Grupo Televisa’s full-year results included total revenue that matched our estimates and earnings that slightly outperformed our expectations. By segment, year-over-year content net sales (ex-World Cup) rose 7% and underlying advertising sales increased 2%, both of which aligned with our projections. The cable segment continues to drive results as net sales advanced almost 10% and revenue generating units (RGU) grew by 1.2 million for the full year with all sub-segments achieving RGU growth (broadband +18%, video +5%, voice +40%). Sky segment revenues were down 1% for the year because of subscriber losses after the World Cup broadcast. However, management expects Sky’s subscribers will return to positive growth in the second half of 2019. Despite these overall acceptable results, it appears investors were disappointed that management decided not to spin off the cable business. We met with CEO Alfonso de Angoitia Noriega and discussed rationale for keeping the cable business and operating trend expectations for the current year. He expressed that the costs and dis-synergies associated with the cable spinoff would not improve shareholder value. At this point, we agree with this assessment. In addition, Noriega noted that while the government’s decision to decrease advertising spending will impact current-year results, he expects private sector advertising will grow in a range of 2-3% in 2019, which we view as acceptable. He also supposes that the government will not cut spending further in the  near to mid term. Overall, we are pleased with the incremental improvements management continues to make and our investment thesis for Grupo Televisa remains intact.
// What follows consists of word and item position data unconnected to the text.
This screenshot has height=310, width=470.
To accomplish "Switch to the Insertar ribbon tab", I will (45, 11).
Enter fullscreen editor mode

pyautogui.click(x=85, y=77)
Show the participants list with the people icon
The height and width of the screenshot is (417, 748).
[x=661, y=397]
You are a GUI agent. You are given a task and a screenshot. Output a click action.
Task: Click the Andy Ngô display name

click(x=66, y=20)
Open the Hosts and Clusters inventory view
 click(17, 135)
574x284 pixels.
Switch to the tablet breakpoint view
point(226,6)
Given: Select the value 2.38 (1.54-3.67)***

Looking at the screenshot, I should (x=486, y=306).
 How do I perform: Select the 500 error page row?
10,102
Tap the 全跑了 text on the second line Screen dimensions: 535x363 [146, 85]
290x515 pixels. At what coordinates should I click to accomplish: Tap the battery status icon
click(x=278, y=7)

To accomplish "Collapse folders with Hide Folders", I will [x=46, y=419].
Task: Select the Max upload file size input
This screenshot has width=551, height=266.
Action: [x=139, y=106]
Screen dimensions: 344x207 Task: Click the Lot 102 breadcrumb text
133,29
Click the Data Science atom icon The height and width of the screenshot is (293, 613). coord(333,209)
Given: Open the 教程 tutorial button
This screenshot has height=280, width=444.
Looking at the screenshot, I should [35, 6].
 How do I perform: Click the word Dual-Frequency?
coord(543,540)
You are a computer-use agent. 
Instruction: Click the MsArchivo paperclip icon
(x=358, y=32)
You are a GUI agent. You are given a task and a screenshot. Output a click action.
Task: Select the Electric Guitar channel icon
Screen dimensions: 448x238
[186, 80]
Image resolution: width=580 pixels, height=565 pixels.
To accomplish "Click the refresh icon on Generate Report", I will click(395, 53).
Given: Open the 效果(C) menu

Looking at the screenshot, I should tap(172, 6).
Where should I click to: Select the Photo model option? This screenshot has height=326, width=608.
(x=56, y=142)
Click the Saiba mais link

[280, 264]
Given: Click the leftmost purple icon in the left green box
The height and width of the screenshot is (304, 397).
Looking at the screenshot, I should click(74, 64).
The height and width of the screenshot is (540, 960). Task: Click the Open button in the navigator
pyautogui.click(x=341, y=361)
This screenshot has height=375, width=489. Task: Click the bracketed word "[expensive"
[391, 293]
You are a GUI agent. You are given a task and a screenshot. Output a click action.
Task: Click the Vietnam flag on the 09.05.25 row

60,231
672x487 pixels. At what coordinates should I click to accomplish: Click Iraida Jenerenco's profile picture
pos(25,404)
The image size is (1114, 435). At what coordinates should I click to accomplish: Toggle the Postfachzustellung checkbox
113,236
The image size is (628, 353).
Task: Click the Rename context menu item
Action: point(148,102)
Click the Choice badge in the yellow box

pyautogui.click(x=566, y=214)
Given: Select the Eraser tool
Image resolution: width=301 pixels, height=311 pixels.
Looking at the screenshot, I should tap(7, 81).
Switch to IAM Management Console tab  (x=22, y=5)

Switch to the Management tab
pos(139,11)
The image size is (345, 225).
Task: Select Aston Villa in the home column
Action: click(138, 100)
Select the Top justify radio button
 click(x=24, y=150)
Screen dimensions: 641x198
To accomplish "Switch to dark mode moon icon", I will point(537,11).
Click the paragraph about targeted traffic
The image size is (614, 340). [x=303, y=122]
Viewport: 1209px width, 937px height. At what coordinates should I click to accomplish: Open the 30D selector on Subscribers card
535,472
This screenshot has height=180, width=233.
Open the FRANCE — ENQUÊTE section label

Ahead of WPP releasing fourth-quarter results, its share price suffered from news that peer firm Publicis Groupe’s fourth-quarter 2018 organic sales growth fell far short of market forecasts. WPP recouped some of its losses as it was later reported that its own fiscal-year results were largely in line with market outlook, but first-quarter guidance proved troubling on expectations for a margin decline in 2019. Later in the first quarter, the company was negatively impacted by continued uncertainty surrounding Brexit. Even though WPP has faced some near-term difficulties, we believe that the company is well positioned to realize strengthening performance going forward. WPP has admitted they were slow to recognize industry challenges and subsequently contain costs, but management will be more diligent to such changes going forward. Shortly after being appointed, new CEO Mark Read and COO Andrew Scott conducted a strategic review and set fresh priorities for the reworked company. We recently met with Read and Scott and were impressed with how well they work together and pleased that they agree on the company’s main areas for improvement. We like that the new strategy incorporates a streamlined organizational structure built around clients’ needs. In the meantime, we continue to monitor the situation closely, but find that WPP is trading at a steep discount to our perception of its underlying value.

During the quarter, we initiated positions in Bank of America and Constellation Brands. We received shares of Wabtec and MultiChoice Group through spinoffs (GE and Naspers respectively). We subsequently sold out of MultiChoice Group and also eliminated Wells Fargo from the portfolio.

Past performance is no guarantee of future results.